In his new book, Present Shock, the media theorist Douglas Rushkoff takes a stab at describing an emergent cultural phenomenon. According to his subtitle, everything happens now, and that’s problematic, leaving us marooned in a timeless space, struggling with endless streams of sensory input, the collapse of narrative, and an inability to cope with the speed and asymmetrical power of digital media. Whereas corporations, for example, once put products out in the world and waited for a response, they’re now overpowered by instantaneous feedback loops, by the immediate, perfervid response of social media, which prevents them from observing patterns and making long-term plans.

It’s easy to recognize some of the qualities of the world that is presented by Rushkoff. Yet he fails the distinction test; much of what Rushkoff describes is either not very new or not connected in the ways he claims. Instead, Rushkoff has created an elaborate system of meaning, one built on unwieldy neologisms, peculiar readings of popular culture, and a tendency toward abstraction. There’s some meta-irony here since Rushkoff fails to create a convincing narrative about the end of narrative itself, and despite his warnings about searching for patterns when surrounded by so much feedback and noise, he doesn’t connect his own data points into a persuasive model.

RECORD EXCERPTS ▸
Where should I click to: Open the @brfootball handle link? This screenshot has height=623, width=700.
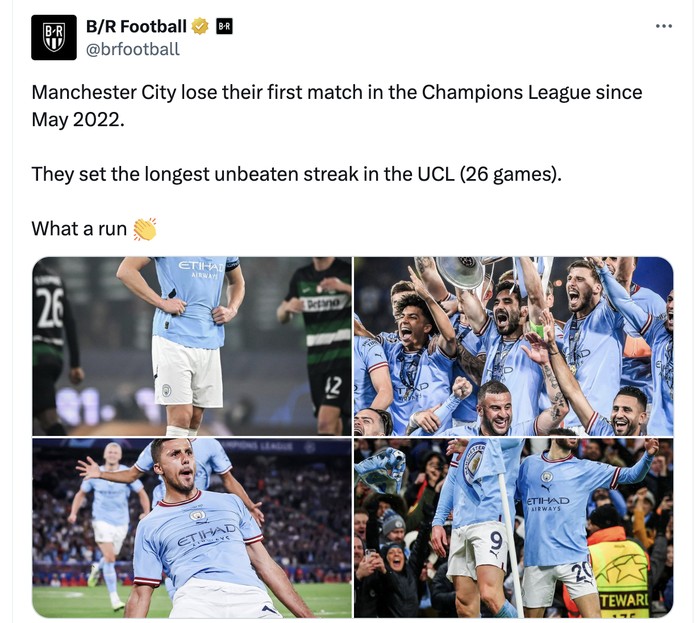click(x=133, y=49)
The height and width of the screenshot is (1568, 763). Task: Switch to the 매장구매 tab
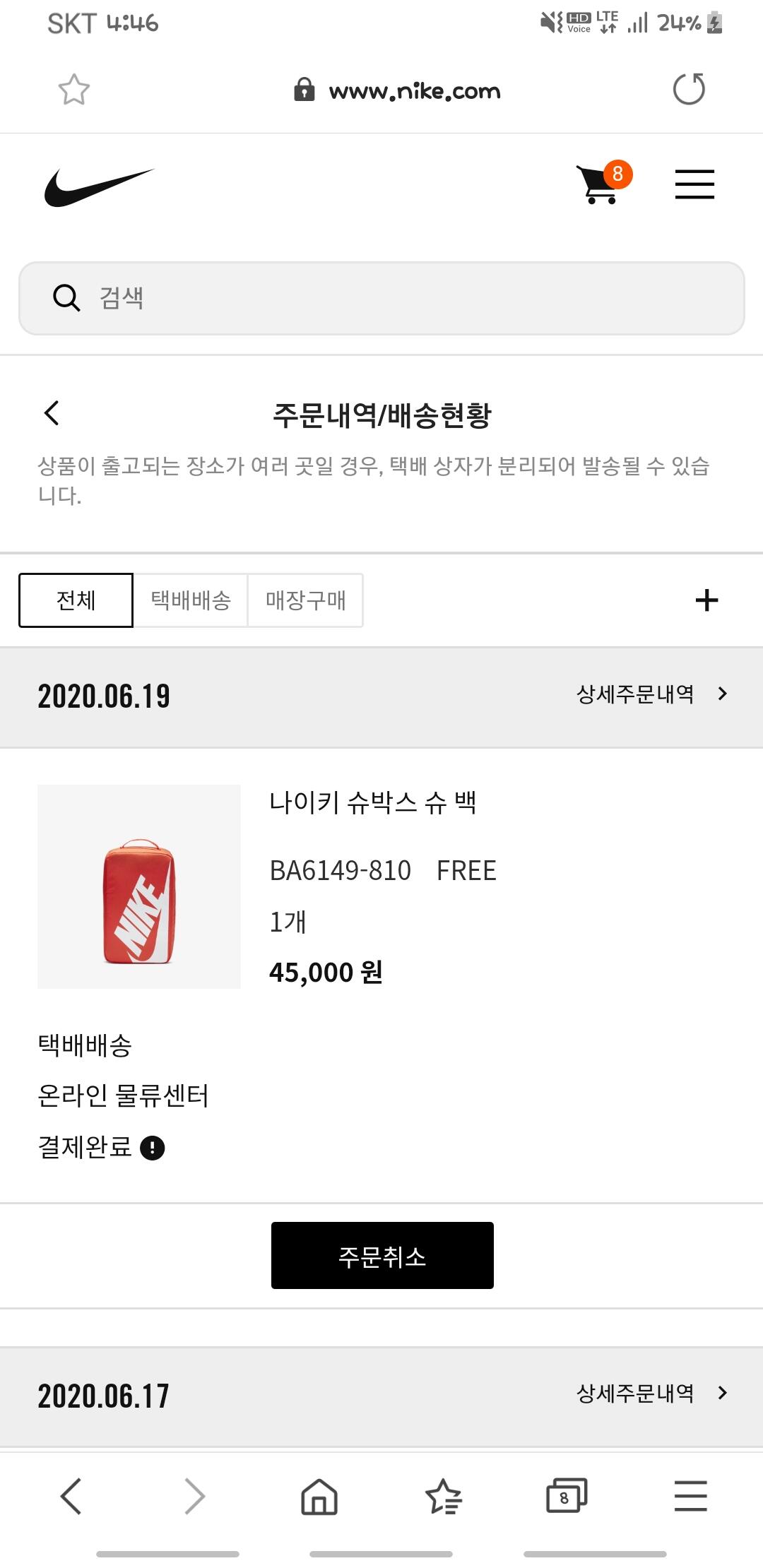(x=306, y=600)
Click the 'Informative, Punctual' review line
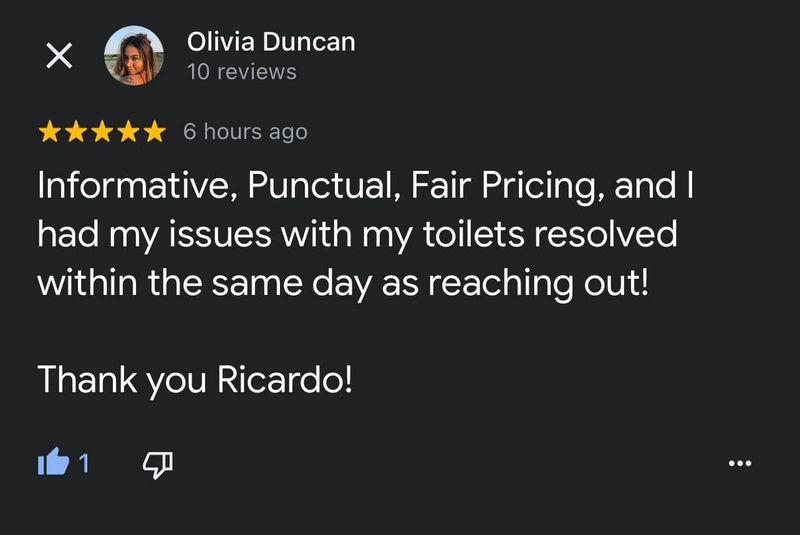Screen dimensions: 800x535 pyautogui.click(x=366, y=186)
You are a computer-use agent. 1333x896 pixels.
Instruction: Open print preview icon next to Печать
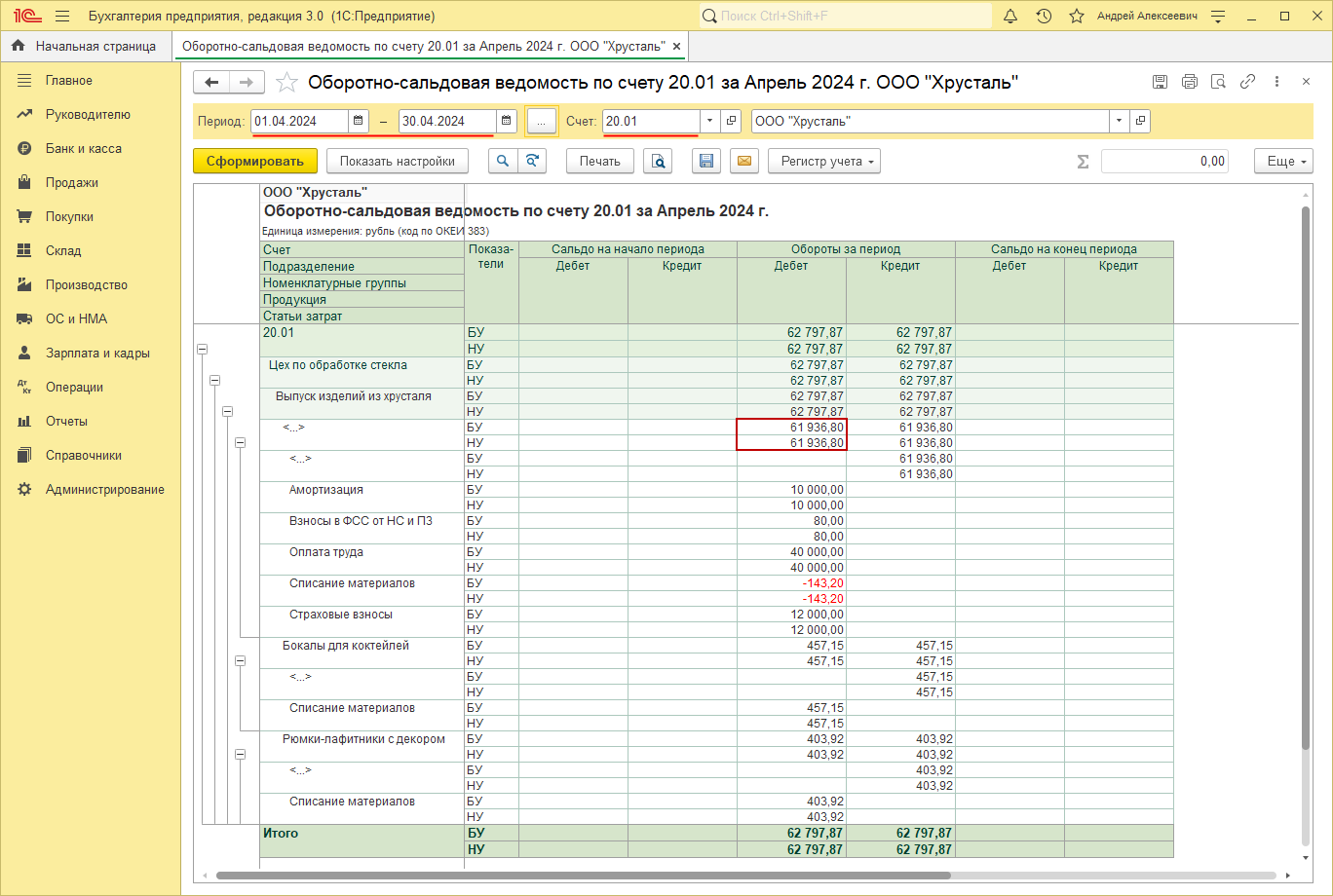[x=659, y=162]
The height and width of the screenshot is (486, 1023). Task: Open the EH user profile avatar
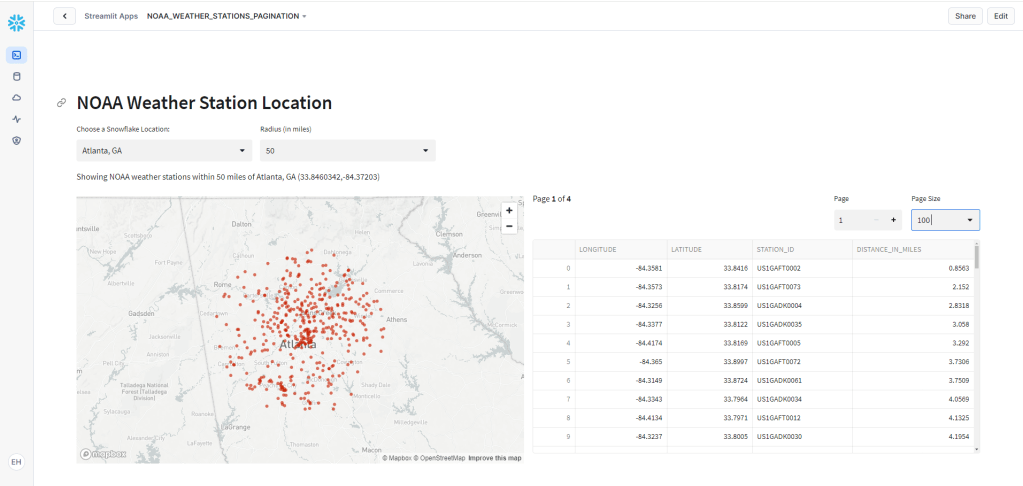click(16, 461)
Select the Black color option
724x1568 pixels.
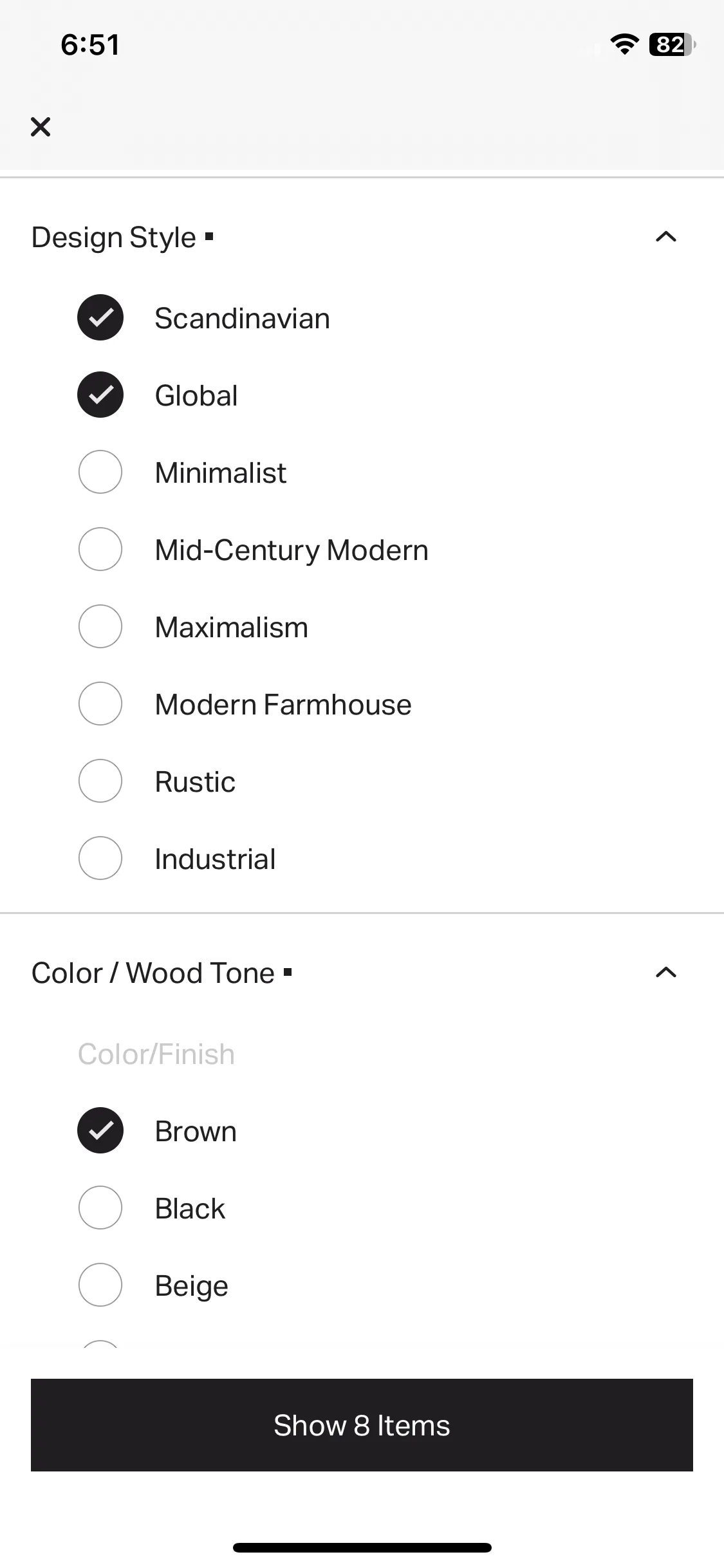tap(100, 1208)
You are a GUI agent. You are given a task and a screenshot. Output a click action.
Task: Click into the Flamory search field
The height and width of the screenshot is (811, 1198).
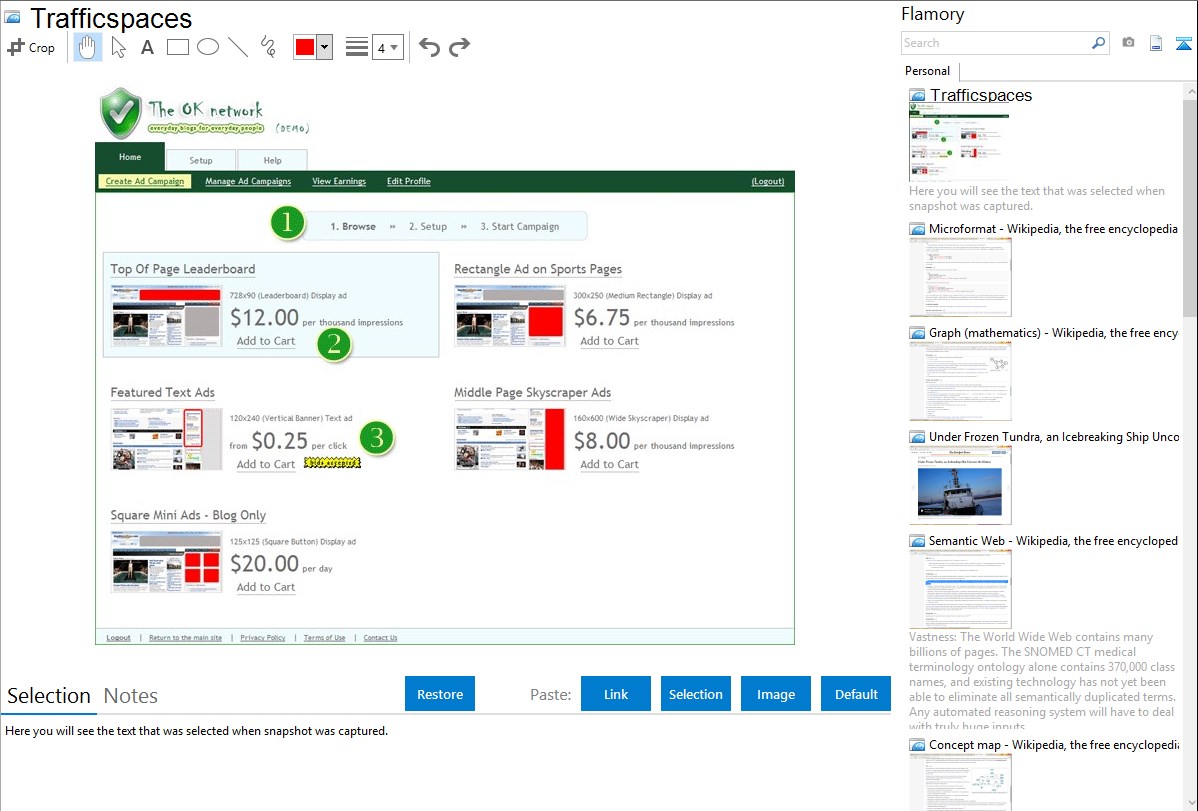coord(995,43)
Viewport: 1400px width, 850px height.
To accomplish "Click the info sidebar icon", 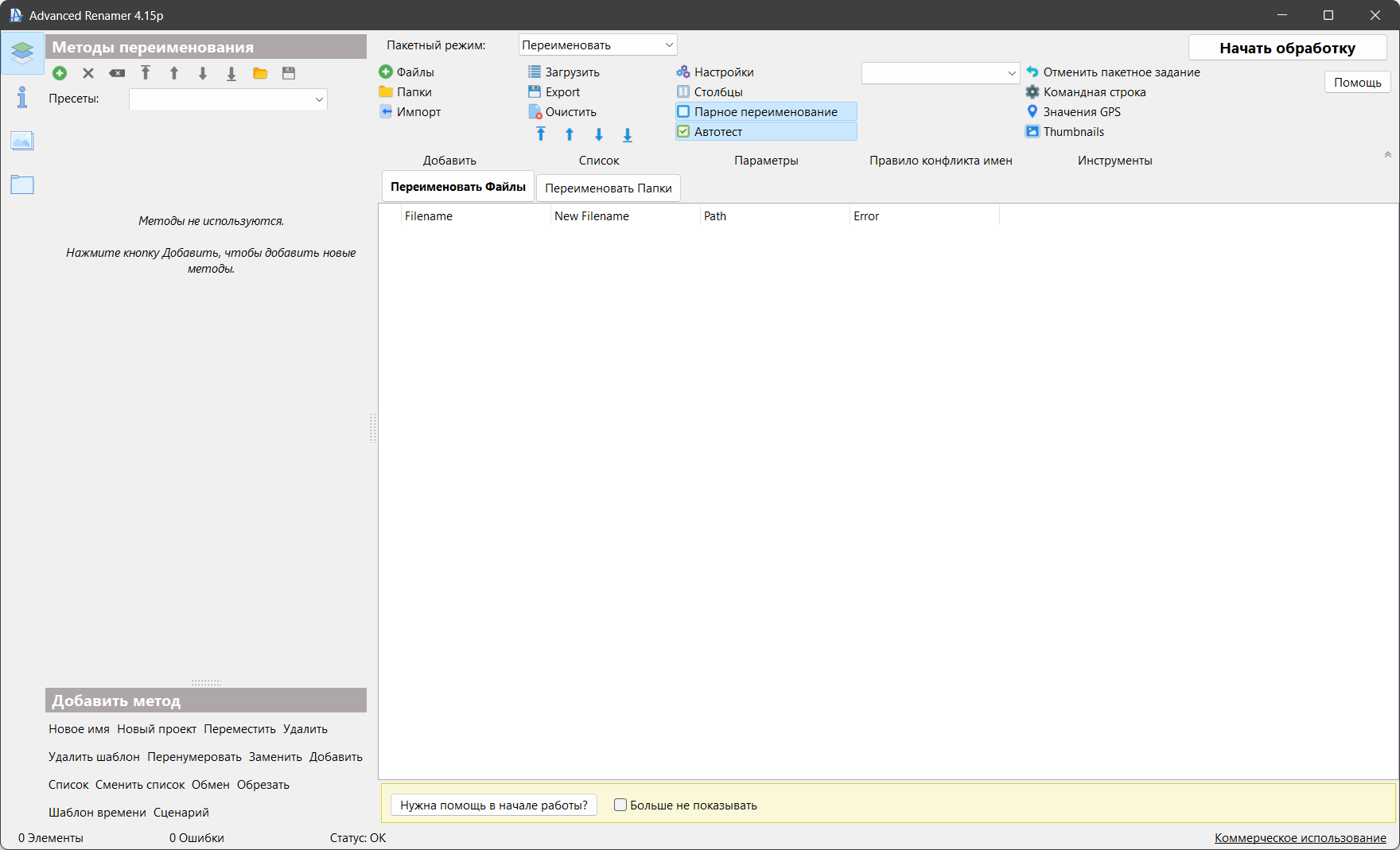I will pyautogui.click(x=22, y=98).
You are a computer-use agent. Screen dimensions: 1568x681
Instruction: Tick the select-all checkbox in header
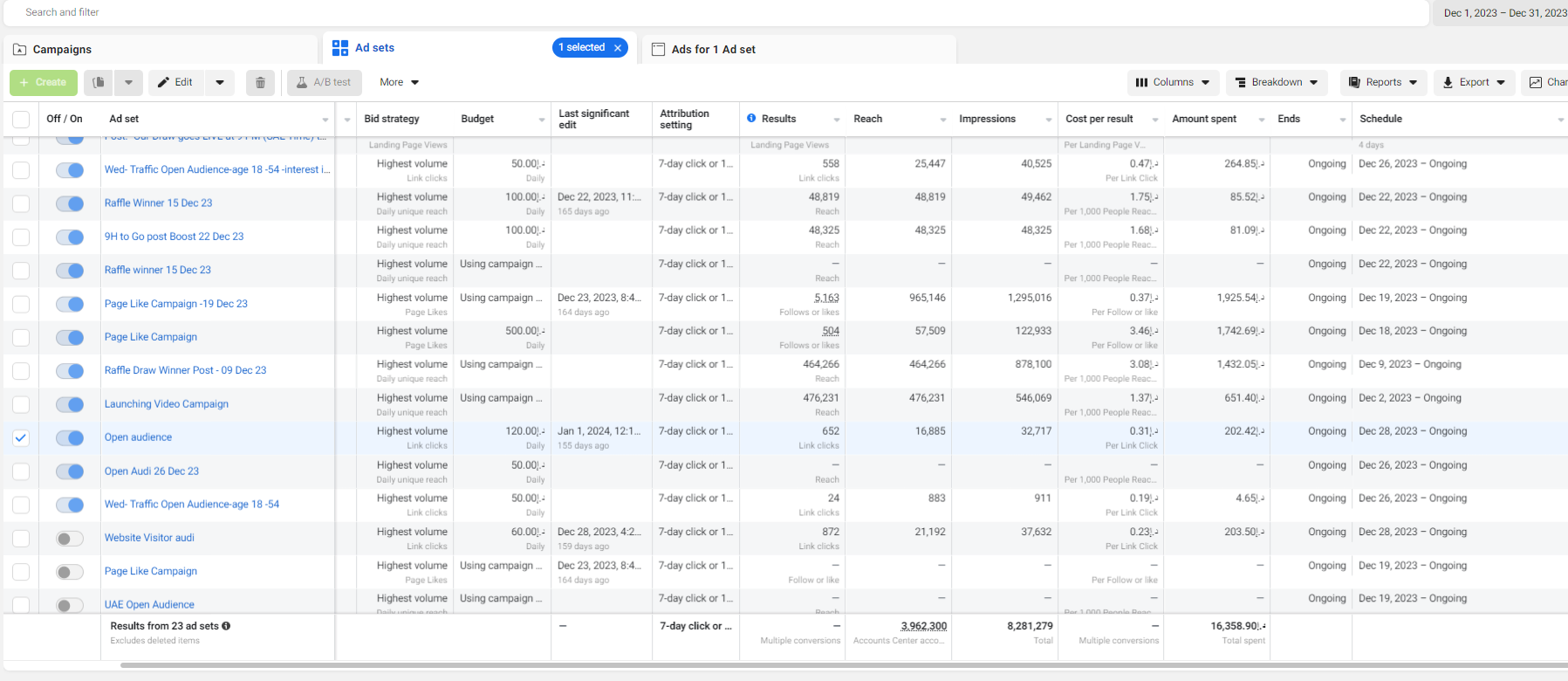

ACTIVITIES ▸
• A. In the review of Present Shock, what test does the reviewer say Rushkoff fails?
• B. Extract everything from "In his new book, Present" down to "making long-term plans." in the review of Present Shock, word for word.
The rows are separate from the review of Present Shock.

EXPECTED RESULTS ▸
• A. The distinction test.

• B.
In his new book, Present Shock, the media theorist Douglas Rushkoff takes a stab at describing an emergent cultural phenomenon. According to his subtitle, everything happens now, and that’s problematic, leaving us marooned in a timeless space, struggling with endless streams of sensory input, the collapse of narrative, and an inability to cope with the speed and asymmetrical power of digital media. Whereas corporations, for example, once put products out in the world and waited for a response, they’re now overpowered by instantaneous feedback loops, by the immediate, perfervid response of social media, which prevents them from observing patterns and making long-term plans.